PROVIDED PASSAGE:
>>>

Normally, I would like certain feature extraction techniques like PCA to occur within a pipeline so that we dont leak data, meaning we train a pca model on the training data, produce feature from it to augment the training data, and then use the same model to augment the validation data. So I searched the forum and found no one had addressed tabular feature extraction inside the TabularPandas pipeline and then spent a few hours trying to implement something that works.

The method I came up with to do this is to pass a proc to TabularPandas that extracts the pca features and then concatenates n of them with the existing features. However, I cannot figure out a way to apply the proc to the categorical features because they arent encoded yet when the proc is activated (I think). The continuous features have already gone through normalization beforehand, but categorify seems to have a lazy activation or something.

The proc is functional however, so if any of you would like to implement PCA feature extraction or a similar method (auto-encoders, tsne, etc) on continuous data, it would be fairly easy to modify this code. I have only tested this on tabular data since I dont handle other forms that often, so It probably will not work for visual learners.

Can anyone help me figure out why the categorical features havent been encoded or tell me a way to access the encoded data?

from sklearn.decomposition import PCA
from fastcore.all import store_attr, Transform


class PCA_tabular(Transform):
    '''
        Class will implement a PCA feature extraction method for tabular data
        On setup, we train a pca on the training data, then extract n_comps from the entire dataset
            the components are then added to the dataframe as new columns
    '''

    def __init__(self, n_comps=3, add_col=True):
        store_attr()

    def setups(self, to, **kwargs):
        self.pca = PCA(n_components=n_comps)
        self.pca.fit(to.train.conts)
        pca = pd.DataFrame(self.pca.transform(to.conts))
        pca.columns = [f'pca_{i+1}' for i in range(self.n_comps)]

        for col in pca.columns:
            to.items[col] = pca[col].values.astype('float32')

<<<

DATASET RECORDS:

>>>

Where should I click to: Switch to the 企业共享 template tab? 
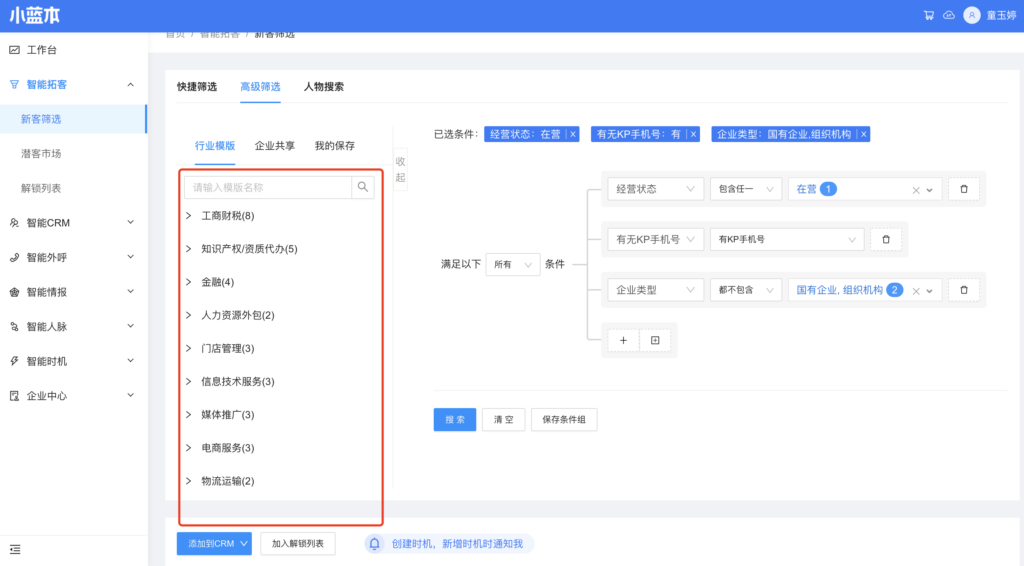click(275, 145)
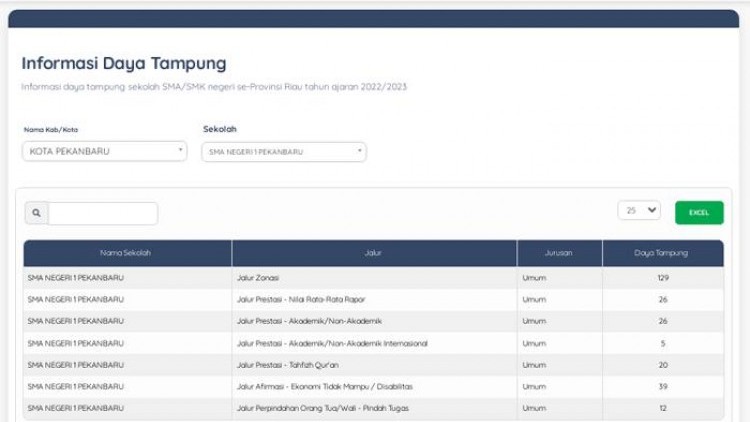Expand the Sekolah dropdown selector
The height and width of the screenshot is (422, 750).
point(284,152)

<<<

JOBS:
a – Translate this sentence from the PCA forum post into Spanish: "The method I came up with to do this is to pass a proc to TabularPandas that extracts the pca features and then concatenates n of them with the existing features."
b – Answer these questions using the PCA forum post:
(i) Which features have already gone through normalization when the proc is activated?
(ii) Besides PCA, which similar methods does the poster name?
(iii) What default value does the code assign to n_comps?

ANSWERS BELOW:
a – El método que se me ocurrió para hacerlo consiste en pasar a TabularPandas un proc que extrae las características de PCA y luego concatena n de ellas con las características existentes.

b –
(i) The continuous features.
(ii) Auto-encoders and tsne.
(iii) 3.